As you've discovered, with that many differences, performance tests
on one machine may have very little to do with actual performance on
the other.

-Kevin

Re: wildcard makes seq scan on prod db but not in test

From

Marcus Engene

Date:

09 May 2011, 18:29:05

On 5/9/11 9:59 , Kevin Grittner wrote:
>
> You don't need to do that; you can specify an opclass for the index
> to tell it that you don't want to order by the normal collation, but
> rather in a way which will allow the index to be useful for pattern
> matching:
>
> http://www.postgresql.org/docs/9.0/interactive/indexes-opclass.html
> -Kevin
>
>

Hi,

Thanks for the explanation.
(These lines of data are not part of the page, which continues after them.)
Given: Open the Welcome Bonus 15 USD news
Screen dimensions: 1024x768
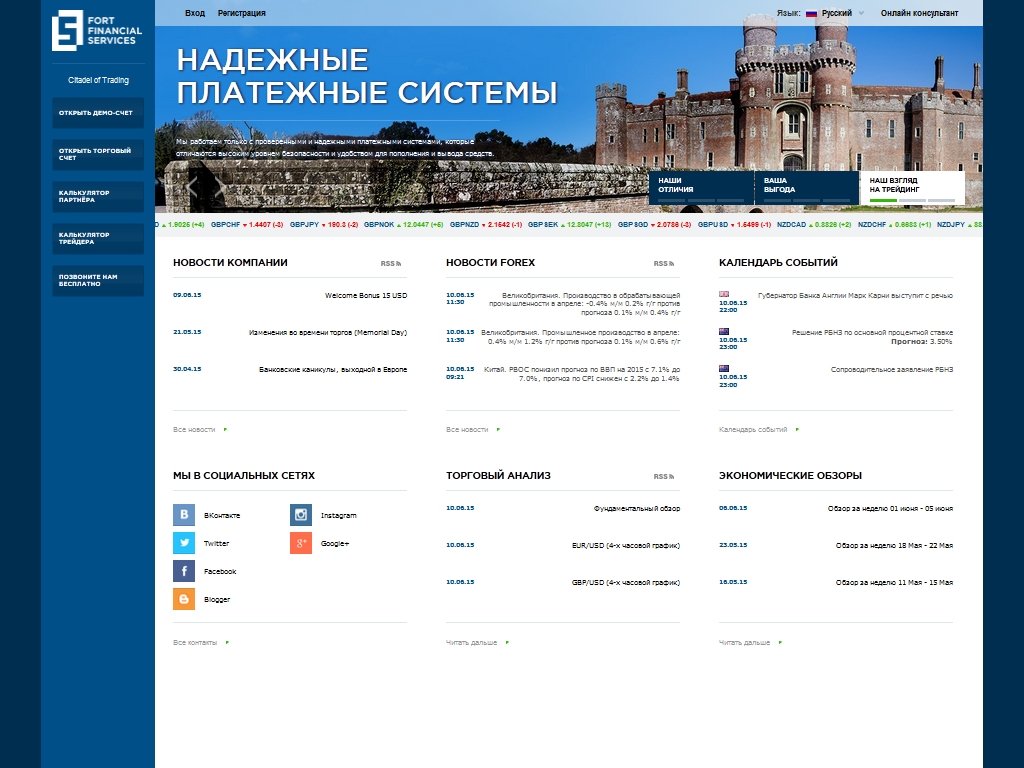Looking at the screenshot, I should click(x=366, y=296).
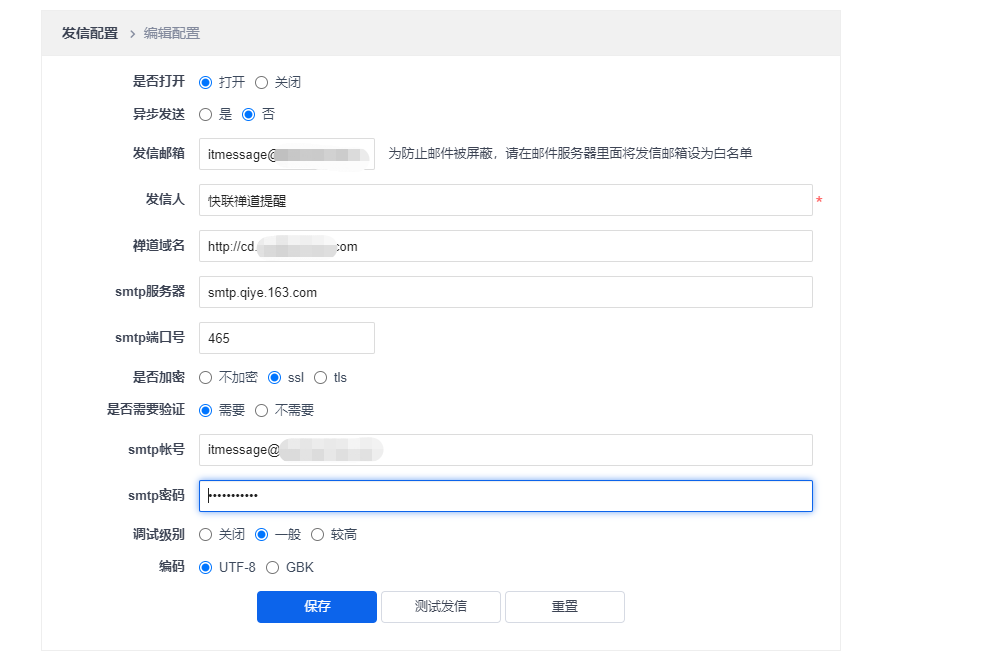Choose 是 for 异步发送
The height and width of the screenshot is (669, 1004).
coord(206,114)
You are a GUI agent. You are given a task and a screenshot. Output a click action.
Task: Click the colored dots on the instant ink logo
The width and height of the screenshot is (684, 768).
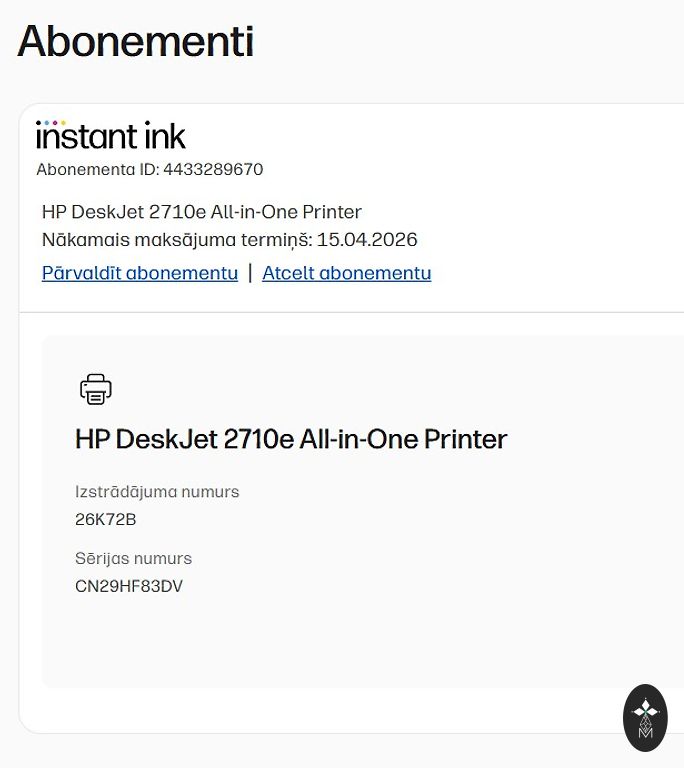[x=50, y=123]
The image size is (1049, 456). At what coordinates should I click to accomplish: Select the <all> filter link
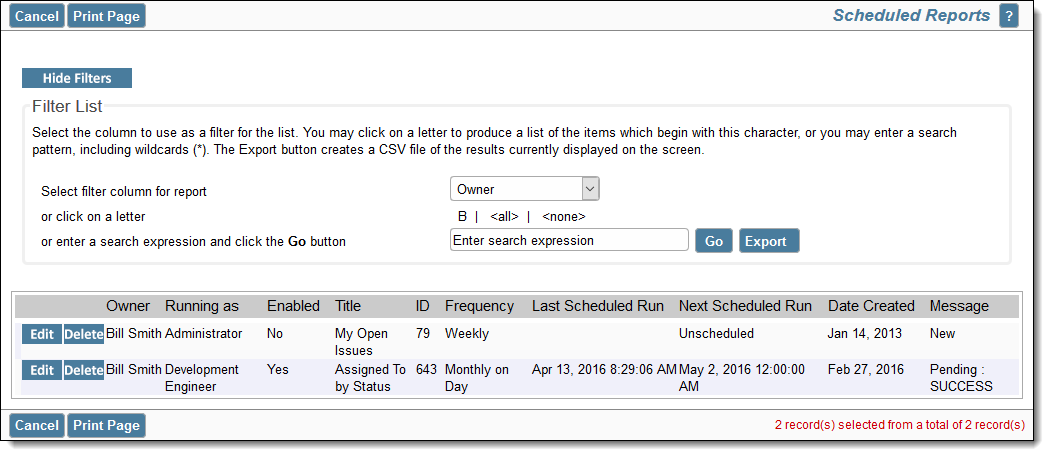(x=504, y=217)
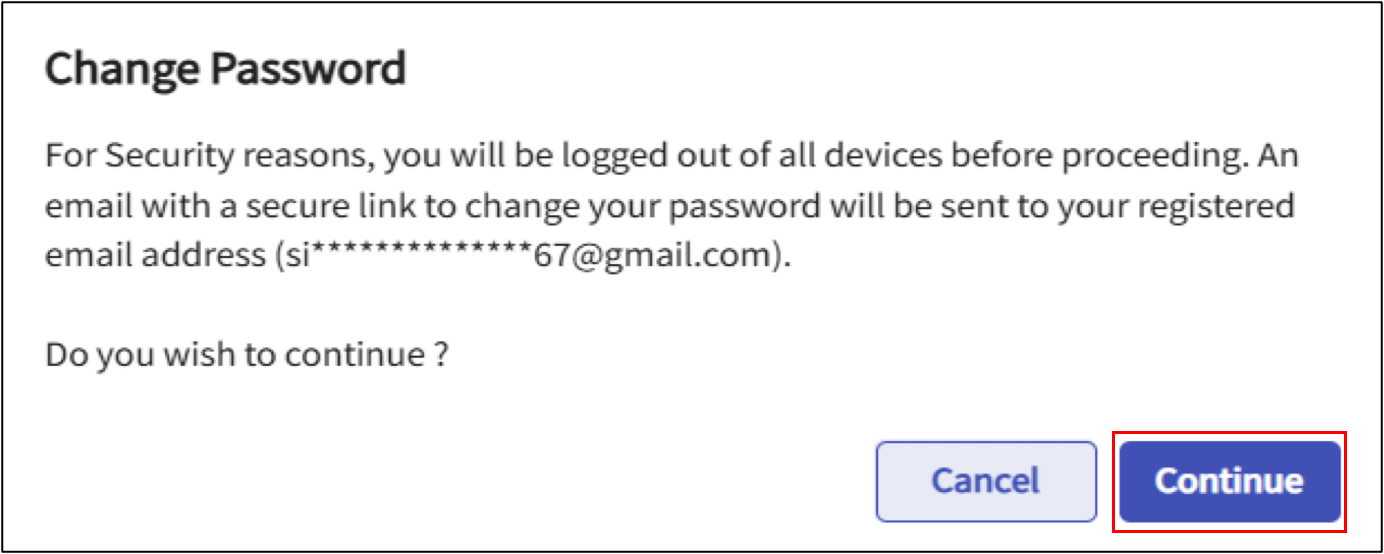The height and width of the screenshot is (554, 1384).
Task: Click the Change Password dialog title
Action: tap(225, 70)
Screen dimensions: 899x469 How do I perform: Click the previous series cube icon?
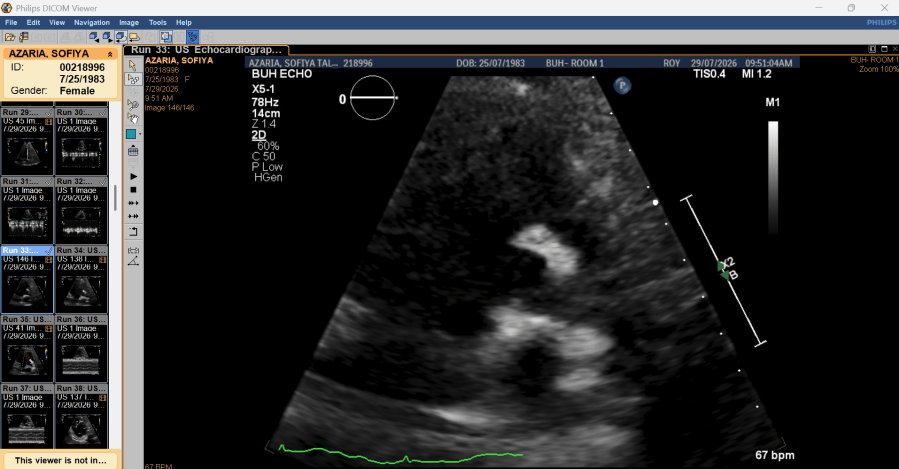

Works brilliantly!

Best regards,
Marcus


For future googlers:

http://www.postgresonline.com/journal/archives/78-Why-is-my-index-not-being-used.html

drop index bond_item_common_x7;

CREATE INDEX bond_item_common_x7 ON bond_item_common USING
btree(lower(original_filename) varchar_pattern_ops);

bond90=> explain analyze
select pic2.objectid
from bond_item_common pic2
where
  lower(pic2.original_filename) like 'this is a test%' ;
  QUERY PLAN
--------------------------------------------------------------...
  Bitmap Heap Scan on bond_item_common pic2  (cost=705.84..82746.05
rows=23870 width=4) (actual time=0.015..0.015 rows=0 loops=1)
    Filter: (lower((original_filename)::text) ~~ 'this is a test%'::text)
    ->  Bitmap Index Scan on bond_item_common_x7  (cost=0.00..699.87
rows=23870 width=0) (actual time=0.014..0.014 rows=0 loops=1)
          Index Cond: ((lower((original_filename)::text) ~>=~ 'this is a
test'::text) AND (lower((original_filename)::text) ~<~ 'this is a
tesu'::text))
  Total runtime: 0.033 ms